Pressure on the courts is palpable. A long list of threats and attacks against human rights activists and investigative judges has followed the emblematic crime of post-war Guatemala, the brutal murder of Bishop Juan Gerardi in 1998. And when crimes are brought before the courts, if they are punished, justice is at best partial: since December, a trial is underway for six members of a paramilitary group recruited by the army to violently exert control over indigenous communities in the 1980s. They are accused of involvement in the 1982 massacre of 177 women and children in Río Negro (locals claim the death-toll was closer to 400). The military commander who issued the orders, José Antonio Solares González, has been a fugitive from justice since 1993.

According to Santizo from the Myrna Mack Foundation, numerous criminal actions have been filed with Guatemalan courts, covering many of the infamous atrocities of the dictatorship. Retired officers have been summoned to testify, but to little avail. The public prosecutor washes its hands of such cases.

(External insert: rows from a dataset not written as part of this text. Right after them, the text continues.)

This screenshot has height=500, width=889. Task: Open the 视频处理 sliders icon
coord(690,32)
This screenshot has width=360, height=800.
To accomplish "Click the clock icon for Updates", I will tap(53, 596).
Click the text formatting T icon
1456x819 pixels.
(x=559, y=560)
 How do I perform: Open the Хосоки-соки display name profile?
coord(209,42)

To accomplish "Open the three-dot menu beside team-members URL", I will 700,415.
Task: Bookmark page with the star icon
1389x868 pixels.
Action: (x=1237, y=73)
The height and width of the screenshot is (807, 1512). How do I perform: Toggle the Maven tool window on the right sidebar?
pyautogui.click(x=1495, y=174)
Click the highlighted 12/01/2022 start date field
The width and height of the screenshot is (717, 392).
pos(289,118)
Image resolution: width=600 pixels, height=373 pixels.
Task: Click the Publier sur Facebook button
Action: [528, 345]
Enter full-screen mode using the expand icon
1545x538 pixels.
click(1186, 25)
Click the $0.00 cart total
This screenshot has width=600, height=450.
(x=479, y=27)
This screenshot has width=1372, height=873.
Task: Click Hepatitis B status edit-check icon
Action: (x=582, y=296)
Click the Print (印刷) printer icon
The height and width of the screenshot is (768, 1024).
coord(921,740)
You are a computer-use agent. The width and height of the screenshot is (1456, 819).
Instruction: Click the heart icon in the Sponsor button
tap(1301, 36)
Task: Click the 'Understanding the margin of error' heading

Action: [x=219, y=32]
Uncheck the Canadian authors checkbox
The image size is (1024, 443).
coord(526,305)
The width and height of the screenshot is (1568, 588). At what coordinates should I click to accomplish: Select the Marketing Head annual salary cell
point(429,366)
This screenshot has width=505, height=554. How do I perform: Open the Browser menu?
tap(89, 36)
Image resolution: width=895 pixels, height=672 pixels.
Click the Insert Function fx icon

On the day Guevara and Chupina were detained by a Guatemalan court two years ago, a representative of the prosecutor’s office did not even show up in court. “I don’t know whose laws are being applied, those of Guatemala, Spain, or Mars,” was a defense lawyer’s caustic rejoinder.

This judicial indifference reflects a much broader and systemic malaise. Serious crimes routinely go unpunished in Guatemala, where the murder rate is among the highest in the world. And according to a recent UN report, only 1.4% of homicide cases end in a court sentence. For many observers, this weakness reflects the unwholesome influence of criminal mafias tied to retired military officers and the imprint of the country’s economic elite. Criminals groups, according to the Washington Office on Latin America, “have been able to undermine the justice system and perpetuate a climate of citizen insecurity.”

After much resistance, the Guatemalan government finally agreed to host a UN commission charged with amassing evidence and filing cases against clandestine criminal groups locked into the country’s power structure. Ironically, the head of the investigative commission is Carlos Castresana. It was a decade ago that Castresana teamed up with Judge Baltasar Garzón and activist lawyers to push through the first cases of “universal justice,” leading in 1998 to the arrest in London of General Pinochet.

Officials have been careful to underline the distinction between the UN commission’s work and the Madrid genocide case. But the connections between counter-insurgency and today’s clandestine powers are, in almost every respect, undeniable. What’s more, says García, “guaranteeing the impunity of the past, does not help the impunity of today.” The hope with both efforts is the possibility that chipping away at Guatemala’s criminal fortress might one day spark life into the country’s silent courtrooms.


Ivan Briscoe is senior researcher at the Fundación para las Relaciones Internacionales y el Diálogo exterior (FRIDE), Madrid.